Given a data set you know that the median provides the halfway point of the data and the average provides the equilibrium point of the histogram. Both of these quantities describe a notion of a center. When looking at a data point it is useful to understand how far away from these centers is that data point. In this section I introduce the standard deviation, which is a useful measure of the spread of the data. I will also discuss Chebyshev's inequality and the notion of standard units.
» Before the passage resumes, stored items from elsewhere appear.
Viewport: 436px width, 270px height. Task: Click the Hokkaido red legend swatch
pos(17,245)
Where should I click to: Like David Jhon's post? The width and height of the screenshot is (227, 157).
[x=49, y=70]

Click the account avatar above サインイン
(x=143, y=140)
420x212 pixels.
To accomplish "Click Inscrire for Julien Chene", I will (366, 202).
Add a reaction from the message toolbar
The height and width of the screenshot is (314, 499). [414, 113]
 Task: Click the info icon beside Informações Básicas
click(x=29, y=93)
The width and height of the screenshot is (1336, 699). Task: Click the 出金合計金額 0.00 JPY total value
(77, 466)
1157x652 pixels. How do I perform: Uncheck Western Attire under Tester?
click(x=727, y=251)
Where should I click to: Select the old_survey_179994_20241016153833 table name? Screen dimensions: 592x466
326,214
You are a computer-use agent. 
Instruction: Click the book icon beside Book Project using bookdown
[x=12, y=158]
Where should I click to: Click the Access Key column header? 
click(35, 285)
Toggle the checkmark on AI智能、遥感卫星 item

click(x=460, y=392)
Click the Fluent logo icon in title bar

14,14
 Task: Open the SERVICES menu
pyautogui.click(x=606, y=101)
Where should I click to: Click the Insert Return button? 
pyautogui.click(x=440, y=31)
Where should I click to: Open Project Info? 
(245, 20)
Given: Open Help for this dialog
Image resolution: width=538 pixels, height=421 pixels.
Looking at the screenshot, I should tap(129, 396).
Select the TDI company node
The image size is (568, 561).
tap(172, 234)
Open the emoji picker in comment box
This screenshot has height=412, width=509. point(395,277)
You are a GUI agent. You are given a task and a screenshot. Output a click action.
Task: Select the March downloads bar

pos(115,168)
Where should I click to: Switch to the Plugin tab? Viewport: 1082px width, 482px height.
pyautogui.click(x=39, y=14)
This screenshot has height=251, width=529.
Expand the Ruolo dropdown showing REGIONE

Range and Interquartile Range

The largest measure of spread is the range: the interval over which the data is distributed. One can obtain the range by subtracting from the maximum value the minimum value:

$$ \text{range} = \text{maximum value} - \text{minimum value}. $$

The range can be divided into four equal parts with the boundaries at the lower quartile (25th percentile), the median (50th percentile) and the upper quartile (75th percentile). As mentioned earlier, the interval between the lower and upper quartiles is called the interquartile range and it contains 50% of the data.

Standard Deviation

Given a number $x_{j}$ in a list of numbers with average $\mu$, the deviation from average $d_{j}$ tells you roughly how far is that number from the average,

$$ d_{j} \equiv x_{j} - \mu. $$

Note that $d_{j}$ can be positive or negative, depending on whether $x_{j}$ is below or above average. By definition, the average of the list of deviations is zero. A more useful quantity is the standard deviation $\sigma$ which is defined as the square root of the average of the square of the deviations from average. That is,

$$ \sigma \equiv \sqrt{\frac{1}{N} \sum_{j = 1}^{N} d_{j}^{2}} = \sqrt{\frac{1}{N} \sum_{j = 1}^{N} (x_{j} - \mu)^{2}}. $$

In other words, $\sigma$ corresponds to the root-mean-square of deviations from average. The square of $\sigma$ is called the variance. Note that $\sigma$ is always positive and has the same units as the values of the list.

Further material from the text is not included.